Financial Times’ın aktardığına göre; çıkışta gözlerin çevrildiği yatırımcılardan biri “Cumhurbaşkanının temel faiz oranı teorisine inanmadığı bir ülkeye nasıl yatırım yapabilirsiniz?” diye sordu. Diğeri “Artık umut yok, kimseyi dinlemiyor gibi” dedi. Ötekisi “Erdoğan’ın ateşe benzin döktüğü” yorumu yaptı. Financial Times manzarayı, “Yatırımcılar ikna olmak için gittikleri yemekten paralarını TL’ye, hisse senetlerine veya kamu tahvillerine yatırmak için herhangi bir neden kalmadığını söyleyerek ayrıldı” diye aktardı.
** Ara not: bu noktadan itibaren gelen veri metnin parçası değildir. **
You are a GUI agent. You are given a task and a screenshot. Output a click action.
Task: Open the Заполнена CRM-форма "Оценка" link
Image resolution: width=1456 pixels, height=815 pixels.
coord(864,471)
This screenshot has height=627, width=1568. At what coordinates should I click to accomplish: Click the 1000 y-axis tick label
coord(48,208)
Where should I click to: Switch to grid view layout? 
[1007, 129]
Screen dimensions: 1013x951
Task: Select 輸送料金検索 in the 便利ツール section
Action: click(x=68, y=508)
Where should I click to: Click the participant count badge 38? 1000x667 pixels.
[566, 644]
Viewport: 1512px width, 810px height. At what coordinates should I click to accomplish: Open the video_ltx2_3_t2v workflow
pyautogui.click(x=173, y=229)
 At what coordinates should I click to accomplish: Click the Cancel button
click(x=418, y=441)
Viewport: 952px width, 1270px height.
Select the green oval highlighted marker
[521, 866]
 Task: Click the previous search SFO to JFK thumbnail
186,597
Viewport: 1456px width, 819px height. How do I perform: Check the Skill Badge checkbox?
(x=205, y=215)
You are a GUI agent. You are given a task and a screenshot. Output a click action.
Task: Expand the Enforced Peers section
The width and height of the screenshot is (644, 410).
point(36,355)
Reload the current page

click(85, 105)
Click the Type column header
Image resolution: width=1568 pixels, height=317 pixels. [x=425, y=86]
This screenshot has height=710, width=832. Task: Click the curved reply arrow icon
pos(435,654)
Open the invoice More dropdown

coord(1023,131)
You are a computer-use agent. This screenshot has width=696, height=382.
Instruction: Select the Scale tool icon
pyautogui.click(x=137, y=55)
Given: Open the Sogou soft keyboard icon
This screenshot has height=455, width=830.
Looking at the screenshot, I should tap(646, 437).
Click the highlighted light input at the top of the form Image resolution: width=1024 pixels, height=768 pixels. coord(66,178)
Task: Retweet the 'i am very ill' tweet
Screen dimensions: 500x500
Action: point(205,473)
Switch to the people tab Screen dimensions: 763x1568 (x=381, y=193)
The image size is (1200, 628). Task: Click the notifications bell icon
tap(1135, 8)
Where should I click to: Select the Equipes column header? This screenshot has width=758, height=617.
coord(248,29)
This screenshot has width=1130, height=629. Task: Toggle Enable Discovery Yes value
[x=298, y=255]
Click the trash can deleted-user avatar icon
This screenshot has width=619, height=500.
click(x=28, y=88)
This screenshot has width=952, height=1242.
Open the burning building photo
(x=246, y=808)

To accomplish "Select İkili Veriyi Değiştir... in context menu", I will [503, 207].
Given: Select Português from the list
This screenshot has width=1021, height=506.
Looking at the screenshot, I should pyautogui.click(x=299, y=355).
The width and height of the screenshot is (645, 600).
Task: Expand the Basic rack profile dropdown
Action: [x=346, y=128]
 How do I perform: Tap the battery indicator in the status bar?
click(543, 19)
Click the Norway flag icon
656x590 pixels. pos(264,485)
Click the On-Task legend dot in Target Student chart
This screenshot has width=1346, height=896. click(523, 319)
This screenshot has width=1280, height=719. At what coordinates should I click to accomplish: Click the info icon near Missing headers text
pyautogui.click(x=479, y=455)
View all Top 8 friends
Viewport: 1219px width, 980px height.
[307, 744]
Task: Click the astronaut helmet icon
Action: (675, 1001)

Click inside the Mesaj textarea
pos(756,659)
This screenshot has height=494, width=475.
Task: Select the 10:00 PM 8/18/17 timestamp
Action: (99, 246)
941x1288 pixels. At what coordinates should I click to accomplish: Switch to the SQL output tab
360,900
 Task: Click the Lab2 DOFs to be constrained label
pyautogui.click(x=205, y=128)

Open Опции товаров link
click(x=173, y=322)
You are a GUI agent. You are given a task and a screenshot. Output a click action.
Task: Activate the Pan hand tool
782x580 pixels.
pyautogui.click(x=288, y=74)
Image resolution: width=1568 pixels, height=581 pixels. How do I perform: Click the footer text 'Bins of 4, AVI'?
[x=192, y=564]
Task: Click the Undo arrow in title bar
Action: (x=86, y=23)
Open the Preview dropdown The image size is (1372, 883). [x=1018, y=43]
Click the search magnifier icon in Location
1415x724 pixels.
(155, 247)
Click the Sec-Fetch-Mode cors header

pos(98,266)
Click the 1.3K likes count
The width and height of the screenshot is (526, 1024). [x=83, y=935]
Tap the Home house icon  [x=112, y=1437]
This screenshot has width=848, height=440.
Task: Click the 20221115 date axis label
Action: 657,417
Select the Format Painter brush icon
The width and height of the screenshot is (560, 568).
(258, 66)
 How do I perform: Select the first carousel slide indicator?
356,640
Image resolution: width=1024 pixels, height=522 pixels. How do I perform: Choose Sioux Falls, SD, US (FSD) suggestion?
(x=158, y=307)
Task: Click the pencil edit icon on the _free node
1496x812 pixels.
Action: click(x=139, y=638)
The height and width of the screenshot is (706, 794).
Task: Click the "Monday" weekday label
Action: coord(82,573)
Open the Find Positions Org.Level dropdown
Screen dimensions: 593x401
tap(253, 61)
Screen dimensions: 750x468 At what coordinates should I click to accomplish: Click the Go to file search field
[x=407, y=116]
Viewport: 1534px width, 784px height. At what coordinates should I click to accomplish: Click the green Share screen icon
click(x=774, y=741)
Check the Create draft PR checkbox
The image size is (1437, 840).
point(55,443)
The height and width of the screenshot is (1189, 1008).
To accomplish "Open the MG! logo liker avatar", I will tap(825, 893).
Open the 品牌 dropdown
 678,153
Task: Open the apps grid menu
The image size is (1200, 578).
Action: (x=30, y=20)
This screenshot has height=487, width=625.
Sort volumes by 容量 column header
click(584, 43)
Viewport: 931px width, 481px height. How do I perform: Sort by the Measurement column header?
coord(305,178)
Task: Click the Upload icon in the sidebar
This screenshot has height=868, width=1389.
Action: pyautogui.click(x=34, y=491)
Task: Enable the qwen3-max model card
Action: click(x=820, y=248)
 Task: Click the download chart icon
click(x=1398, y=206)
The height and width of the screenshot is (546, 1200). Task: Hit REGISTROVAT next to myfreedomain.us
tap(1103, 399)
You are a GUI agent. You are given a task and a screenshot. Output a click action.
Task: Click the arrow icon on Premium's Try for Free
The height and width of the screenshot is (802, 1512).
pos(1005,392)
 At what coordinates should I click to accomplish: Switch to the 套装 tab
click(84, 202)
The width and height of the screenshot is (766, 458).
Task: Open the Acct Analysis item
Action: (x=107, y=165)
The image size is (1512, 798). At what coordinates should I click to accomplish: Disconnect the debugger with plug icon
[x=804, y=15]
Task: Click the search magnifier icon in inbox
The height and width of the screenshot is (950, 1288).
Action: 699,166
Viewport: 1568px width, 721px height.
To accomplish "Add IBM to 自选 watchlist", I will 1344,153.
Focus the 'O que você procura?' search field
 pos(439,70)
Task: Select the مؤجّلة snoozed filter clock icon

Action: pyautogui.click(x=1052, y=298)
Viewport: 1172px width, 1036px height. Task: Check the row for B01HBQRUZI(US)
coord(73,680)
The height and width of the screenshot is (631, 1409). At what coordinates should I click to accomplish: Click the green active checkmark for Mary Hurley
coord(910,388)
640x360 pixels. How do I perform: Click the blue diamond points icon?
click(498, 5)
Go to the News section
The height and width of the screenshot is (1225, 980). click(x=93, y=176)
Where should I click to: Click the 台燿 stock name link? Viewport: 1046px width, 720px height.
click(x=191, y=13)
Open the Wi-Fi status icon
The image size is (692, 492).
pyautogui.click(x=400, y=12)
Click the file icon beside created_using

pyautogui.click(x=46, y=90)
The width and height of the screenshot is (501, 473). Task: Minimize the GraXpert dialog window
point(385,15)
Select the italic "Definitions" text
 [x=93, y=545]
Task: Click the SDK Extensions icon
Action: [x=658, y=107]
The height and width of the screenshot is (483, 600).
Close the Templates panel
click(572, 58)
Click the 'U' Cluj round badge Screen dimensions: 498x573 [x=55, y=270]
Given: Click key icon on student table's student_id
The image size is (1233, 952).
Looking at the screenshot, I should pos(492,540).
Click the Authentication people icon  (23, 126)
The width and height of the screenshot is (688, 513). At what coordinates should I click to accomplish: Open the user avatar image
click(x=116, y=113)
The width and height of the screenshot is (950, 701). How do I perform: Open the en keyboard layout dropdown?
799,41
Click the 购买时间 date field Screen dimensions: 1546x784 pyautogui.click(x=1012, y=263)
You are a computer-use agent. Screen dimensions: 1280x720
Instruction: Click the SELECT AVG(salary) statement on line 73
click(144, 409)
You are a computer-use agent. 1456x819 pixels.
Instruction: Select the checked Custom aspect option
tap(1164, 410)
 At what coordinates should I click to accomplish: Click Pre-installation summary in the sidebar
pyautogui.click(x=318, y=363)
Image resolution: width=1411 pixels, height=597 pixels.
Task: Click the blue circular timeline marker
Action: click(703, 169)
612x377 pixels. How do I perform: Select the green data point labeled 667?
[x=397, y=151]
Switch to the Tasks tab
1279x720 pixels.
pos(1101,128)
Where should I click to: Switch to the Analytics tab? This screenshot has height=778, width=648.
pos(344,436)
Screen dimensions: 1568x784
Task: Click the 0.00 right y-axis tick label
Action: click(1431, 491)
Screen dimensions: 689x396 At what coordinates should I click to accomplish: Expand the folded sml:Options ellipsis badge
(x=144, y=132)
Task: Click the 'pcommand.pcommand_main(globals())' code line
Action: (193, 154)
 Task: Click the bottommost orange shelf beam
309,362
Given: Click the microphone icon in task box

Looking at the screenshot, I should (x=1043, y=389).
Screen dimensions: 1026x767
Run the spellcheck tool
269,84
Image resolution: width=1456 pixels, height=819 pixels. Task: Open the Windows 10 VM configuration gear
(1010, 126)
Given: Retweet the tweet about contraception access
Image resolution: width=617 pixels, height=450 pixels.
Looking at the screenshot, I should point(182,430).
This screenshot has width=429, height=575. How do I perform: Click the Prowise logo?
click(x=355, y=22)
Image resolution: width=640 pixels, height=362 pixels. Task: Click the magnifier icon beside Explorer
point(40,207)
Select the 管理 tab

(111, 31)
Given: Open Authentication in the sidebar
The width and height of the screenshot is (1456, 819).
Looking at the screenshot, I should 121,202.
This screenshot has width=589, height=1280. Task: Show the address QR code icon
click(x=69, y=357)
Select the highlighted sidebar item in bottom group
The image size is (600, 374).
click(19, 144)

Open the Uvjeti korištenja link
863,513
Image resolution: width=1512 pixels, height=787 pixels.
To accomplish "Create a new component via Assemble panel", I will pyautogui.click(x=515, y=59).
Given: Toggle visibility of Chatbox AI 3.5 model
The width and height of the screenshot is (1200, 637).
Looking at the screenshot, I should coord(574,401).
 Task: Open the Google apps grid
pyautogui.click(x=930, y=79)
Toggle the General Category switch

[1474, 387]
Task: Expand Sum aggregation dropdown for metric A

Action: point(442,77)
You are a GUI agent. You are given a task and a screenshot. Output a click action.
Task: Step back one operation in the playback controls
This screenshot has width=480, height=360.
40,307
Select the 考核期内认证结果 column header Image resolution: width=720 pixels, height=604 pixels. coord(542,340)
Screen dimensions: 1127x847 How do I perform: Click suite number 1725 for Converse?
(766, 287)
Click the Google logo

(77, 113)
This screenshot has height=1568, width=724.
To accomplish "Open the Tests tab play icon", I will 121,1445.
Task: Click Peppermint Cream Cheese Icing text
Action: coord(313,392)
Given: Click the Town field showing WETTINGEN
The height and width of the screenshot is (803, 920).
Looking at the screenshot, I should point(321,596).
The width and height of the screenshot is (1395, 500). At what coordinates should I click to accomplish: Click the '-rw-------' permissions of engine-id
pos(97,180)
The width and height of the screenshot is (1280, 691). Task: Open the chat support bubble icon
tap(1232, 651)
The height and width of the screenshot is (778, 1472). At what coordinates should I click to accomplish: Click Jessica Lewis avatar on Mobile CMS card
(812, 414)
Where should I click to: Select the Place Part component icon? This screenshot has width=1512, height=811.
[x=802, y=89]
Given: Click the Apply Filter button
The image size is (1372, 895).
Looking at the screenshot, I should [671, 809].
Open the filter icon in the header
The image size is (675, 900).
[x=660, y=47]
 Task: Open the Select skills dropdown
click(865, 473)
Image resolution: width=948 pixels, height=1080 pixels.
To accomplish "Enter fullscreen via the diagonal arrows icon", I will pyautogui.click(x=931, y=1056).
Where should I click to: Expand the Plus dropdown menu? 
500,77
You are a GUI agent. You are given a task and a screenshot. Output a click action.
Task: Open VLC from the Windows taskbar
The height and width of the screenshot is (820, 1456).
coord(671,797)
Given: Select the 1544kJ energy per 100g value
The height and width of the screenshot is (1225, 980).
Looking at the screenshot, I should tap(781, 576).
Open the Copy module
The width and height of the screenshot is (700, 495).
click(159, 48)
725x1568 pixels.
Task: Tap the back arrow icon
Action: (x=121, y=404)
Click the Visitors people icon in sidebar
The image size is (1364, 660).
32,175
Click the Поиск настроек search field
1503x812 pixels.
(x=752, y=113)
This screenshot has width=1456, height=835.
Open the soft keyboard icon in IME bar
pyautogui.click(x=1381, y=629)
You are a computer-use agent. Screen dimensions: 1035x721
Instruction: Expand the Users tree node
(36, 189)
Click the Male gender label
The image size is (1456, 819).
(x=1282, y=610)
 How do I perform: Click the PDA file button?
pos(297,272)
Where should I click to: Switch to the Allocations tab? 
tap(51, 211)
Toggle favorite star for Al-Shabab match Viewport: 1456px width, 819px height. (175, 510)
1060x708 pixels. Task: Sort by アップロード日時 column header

Londra’daki yatırımcıların asık suratları yetmezmiş gibi, kulağına Putin’in sözleri fısıldandı. Soçi’de Esad ile yaptığı görüşme sonrasında “Yabancı silahlı güçlerin Suriye topraklarından çıkarılması gerektiğini düşünüyoruz” demişti Putin. Kafasında oluşan “Acaba?” sorusunun yanıtını da Putin’in Suriye özel temsilcisi Alexander Lavrentiev verdi: “Çağrıya ABD, Türkiye ve Hizbullah dahil.”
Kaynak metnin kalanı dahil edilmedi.